Line vernier stimuli, either aligned or misaligned, were used at a 90º orientation with a feature separation of 20 arcmin (figure not shown). The offset sizes of the stimuli, feature length, feature width, and stimulus contrast were all identical to Experiment 1. The apparatus used was also the same.
The setup and procedures were identical to Experiment 1, and the experiment took 12 days.

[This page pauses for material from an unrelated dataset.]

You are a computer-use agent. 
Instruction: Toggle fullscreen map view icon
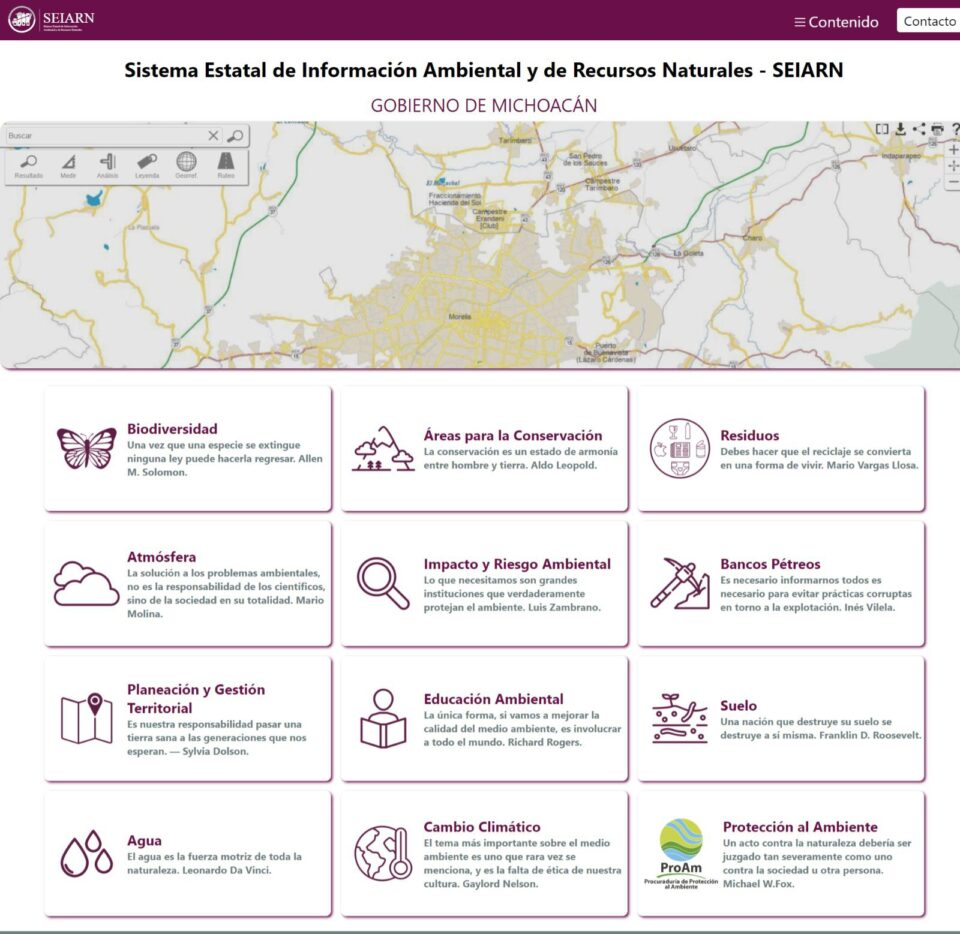pos(882,129)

As in Experiment 1, the leftward or rightward subjective response biases were calculated and analyzed in a series of one-sample t-tests. After the subjective biased responses on a day-by-day basis were excluded, where necessary, the data (proportions of correct offset detections) in the leftward and rightward offset sessions were separately fitted by probit model (cf. Fahle et al., 1995; Mussap & Levi, 1997). Then offset detection threshold was calculated, in each session, at 50% correct detection of the vernier misalignment. In order to reduce the effect of presentation order (of the configuration) on any pair of subjective thresholds, the threshold data was averaged on every two successive days of training. Thus, in 12 days of training, six pairs of scores were obtained for each observer. Then inferential analyses of the data was done following the same statistical tools that were used in the first experiment. Two observers (O6 and O12) who showed higher false detection than correct detection, even at larger offsets (i.e., response by guessing), were considered unreliable and hence excluded from the analysis.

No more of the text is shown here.